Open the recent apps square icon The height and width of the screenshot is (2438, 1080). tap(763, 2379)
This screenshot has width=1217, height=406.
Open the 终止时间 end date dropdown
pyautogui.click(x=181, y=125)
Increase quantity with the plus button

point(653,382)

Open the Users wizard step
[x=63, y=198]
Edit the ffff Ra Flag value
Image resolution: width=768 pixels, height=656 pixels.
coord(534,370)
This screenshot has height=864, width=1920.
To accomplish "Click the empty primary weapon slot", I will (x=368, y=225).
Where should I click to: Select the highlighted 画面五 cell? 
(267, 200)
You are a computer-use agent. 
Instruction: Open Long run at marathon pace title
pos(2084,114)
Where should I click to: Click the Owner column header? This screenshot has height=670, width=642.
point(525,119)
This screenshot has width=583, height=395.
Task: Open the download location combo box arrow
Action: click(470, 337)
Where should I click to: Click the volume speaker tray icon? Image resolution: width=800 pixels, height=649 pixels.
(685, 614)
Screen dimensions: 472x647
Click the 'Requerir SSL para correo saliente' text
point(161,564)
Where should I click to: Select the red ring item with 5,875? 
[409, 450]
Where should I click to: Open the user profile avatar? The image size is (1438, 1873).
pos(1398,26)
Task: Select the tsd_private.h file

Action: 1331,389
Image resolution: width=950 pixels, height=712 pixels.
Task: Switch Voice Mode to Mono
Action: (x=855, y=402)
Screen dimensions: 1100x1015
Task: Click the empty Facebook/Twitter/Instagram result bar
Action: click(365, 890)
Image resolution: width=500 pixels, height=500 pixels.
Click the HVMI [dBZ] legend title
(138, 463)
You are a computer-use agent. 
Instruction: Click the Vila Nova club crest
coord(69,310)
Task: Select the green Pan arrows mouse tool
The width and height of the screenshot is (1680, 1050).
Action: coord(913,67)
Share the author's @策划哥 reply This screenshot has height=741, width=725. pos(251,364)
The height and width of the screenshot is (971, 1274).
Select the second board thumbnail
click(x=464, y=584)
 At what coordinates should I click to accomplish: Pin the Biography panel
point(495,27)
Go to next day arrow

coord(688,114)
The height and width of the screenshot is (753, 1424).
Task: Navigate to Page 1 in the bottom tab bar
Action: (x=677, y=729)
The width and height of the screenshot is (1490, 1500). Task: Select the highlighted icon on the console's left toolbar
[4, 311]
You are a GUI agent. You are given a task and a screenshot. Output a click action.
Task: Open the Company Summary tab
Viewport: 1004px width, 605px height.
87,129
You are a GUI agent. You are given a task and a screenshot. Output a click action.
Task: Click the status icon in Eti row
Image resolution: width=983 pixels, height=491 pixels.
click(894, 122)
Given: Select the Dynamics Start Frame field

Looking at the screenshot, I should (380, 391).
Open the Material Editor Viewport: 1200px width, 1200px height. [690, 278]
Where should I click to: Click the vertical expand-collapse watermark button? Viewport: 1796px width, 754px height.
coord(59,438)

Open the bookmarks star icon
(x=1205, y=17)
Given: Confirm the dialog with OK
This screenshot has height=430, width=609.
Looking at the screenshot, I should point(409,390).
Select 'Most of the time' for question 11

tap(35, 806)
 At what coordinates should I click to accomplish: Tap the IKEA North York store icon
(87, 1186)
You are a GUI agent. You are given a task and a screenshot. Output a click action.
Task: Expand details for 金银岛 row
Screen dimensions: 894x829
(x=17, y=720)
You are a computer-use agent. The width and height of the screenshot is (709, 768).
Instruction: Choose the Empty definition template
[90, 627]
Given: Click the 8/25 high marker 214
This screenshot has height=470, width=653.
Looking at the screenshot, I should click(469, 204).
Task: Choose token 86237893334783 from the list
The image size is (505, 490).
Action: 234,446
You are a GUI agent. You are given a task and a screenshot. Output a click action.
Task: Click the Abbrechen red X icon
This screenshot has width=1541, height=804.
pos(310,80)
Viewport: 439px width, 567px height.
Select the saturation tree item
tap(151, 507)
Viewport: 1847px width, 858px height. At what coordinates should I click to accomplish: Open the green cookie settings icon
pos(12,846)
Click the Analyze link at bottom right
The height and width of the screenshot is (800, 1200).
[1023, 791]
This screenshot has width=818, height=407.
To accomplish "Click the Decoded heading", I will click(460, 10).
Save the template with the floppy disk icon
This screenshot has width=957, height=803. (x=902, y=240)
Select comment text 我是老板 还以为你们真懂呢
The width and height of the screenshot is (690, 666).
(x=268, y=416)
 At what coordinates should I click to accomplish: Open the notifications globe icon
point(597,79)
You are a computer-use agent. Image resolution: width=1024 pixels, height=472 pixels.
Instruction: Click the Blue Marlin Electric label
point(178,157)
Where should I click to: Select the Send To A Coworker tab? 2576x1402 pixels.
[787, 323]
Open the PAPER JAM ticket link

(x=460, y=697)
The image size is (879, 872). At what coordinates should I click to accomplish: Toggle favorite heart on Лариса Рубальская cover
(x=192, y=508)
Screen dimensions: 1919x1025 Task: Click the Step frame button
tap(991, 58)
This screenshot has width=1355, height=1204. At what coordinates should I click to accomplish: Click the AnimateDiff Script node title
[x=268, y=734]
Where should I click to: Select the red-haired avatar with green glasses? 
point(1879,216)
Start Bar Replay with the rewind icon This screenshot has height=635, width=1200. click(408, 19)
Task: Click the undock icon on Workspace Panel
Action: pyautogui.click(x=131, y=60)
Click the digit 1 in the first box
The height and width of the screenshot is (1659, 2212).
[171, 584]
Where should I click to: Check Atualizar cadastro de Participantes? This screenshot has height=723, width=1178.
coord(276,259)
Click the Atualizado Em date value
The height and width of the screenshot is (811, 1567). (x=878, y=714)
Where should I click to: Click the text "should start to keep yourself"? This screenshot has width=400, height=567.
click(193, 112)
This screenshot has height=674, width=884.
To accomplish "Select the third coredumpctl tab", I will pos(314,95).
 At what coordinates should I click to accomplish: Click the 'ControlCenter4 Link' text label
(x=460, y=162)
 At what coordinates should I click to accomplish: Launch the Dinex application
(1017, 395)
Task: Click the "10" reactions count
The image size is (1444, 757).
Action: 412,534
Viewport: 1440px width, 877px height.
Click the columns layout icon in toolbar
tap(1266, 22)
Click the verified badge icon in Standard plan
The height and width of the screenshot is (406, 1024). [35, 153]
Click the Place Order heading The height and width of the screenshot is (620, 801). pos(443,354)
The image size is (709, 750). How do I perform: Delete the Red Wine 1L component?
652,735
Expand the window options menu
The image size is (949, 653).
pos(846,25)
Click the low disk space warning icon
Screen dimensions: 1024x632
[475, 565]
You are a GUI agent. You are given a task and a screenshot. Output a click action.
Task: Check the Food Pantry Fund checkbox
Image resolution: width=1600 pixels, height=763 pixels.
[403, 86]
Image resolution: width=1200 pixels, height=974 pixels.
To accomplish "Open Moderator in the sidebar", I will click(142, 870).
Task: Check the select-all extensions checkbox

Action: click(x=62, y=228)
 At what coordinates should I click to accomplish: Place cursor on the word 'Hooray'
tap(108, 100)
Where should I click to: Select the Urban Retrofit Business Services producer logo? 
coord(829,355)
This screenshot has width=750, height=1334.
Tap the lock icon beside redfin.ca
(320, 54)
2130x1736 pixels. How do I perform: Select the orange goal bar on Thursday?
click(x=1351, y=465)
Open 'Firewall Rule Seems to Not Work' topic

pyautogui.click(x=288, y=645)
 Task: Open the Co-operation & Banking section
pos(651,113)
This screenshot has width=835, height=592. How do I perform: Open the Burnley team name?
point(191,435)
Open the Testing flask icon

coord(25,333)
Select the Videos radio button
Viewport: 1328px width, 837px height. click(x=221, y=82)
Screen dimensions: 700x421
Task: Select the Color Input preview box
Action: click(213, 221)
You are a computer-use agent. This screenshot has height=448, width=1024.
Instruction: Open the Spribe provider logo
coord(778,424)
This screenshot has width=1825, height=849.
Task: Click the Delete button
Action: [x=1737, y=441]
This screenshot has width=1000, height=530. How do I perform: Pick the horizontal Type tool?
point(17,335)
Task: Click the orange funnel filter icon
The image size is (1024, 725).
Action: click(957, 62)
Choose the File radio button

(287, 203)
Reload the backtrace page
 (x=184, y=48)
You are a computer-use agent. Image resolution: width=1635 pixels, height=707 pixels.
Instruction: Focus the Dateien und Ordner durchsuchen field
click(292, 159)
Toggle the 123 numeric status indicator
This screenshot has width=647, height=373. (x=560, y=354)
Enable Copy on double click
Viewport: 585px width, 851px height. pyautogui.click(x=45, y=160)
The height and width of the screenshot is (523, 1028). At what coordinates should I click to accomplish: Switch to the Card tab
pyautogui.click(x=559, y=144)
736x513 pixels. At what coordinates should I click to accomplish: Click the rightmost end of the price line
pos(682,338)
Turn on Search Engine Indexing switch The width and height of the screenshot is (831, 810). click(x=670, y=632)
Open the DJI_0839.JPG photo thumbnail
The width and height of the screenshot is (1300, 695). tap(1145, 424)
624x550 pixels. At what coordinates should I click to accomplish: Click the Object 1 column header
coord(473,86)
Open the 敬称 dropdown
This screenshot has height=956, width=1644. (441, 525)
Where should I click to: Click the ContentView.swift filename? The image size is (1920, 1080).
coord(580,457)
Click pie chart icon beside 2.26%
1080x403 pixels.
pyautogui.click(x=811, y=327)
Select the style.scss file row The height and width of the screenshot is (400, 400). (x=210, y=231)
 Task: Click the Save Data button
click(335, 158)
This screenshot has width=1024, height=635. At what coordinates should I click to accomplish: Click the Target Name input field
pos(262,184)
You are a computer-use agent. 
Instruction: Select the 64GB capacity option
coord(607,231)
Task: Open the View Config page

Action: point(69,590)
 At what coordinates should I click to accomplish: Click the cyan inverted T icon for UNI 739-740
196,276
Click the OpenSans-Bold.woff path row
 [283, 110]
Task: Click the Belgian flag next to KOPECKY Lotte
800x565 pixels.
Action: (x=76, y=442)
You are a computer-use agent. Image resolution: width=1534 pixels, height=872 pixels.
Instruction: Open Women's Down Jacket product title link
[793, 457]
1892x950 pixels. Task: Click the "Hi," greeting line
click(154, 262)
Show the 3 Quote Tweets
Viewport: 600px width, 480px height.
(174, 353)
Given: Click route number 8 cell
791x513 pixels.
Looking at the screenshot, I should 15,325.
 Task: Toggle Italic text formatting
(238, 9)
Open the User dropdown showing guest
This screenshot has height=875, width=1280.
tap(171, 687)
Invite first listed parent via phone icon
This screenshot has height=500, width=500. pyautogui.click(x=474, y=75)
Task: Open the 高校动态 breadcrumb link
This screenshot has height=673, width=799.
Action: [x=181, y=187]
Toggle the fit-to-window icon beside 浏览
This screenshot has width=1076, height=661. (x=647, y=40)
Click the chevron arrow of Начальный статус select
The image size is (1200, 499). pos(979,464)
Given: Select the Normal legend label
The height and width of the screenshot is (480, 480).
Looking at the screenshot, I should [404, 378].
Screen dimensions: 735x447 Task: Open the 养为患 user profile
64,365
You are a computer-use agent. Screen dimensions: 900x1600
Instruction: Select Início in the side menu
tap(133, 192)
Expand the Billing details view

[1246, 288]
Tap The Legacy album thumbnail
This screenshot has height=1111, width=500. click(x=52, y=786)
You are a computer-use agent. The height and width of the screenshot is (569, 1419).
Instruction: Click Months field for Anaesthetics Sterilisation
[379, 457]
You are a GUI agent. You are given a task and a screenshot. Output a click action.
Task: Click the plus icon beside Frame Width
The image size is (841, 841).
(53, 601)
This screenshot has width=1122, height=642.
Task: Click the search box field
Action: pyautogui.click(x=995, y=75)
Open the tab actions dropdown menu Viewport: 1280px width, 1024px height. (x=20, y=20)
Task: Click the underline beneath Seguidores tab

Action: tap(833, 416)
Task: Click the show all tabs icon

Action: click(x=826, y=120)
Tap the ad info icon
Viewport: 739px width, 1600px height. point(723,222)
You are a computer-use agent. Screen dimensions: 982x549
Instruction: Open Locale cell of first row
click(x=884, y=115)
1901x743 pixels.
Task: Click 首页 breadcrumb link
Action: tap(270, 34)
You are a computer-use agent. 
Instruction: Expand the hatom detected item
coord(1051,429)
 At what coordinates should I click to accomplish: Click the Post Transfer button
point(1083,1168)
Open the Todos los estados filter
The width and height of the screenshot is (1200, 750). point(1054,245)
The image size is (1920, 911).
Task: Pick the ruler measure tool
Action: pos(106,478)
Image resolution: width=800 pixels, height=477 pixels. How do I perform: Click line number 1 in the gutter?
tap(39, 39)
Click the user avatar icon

◆ WORK REQUEST: Exactly as written, please reproduce the lines from the first line of the data to the line containing "Edit the ffff Ra Flag value", inclusive, and nothing else.

◆ EXERCISE RESULT:
Open the recent apps square icon The height and width of the screenshot is (2438, 1080). tap(763, 2379)
This screenshot has width=1217, height=406.
Open the 终止时间 end date dropdown
pyautogui.click(x=181, y=125)
Increase quantity with the plus button

point(653,382)

Open the Users wizard step
[x=63, y=198]
Edit the ffff Ra Flag value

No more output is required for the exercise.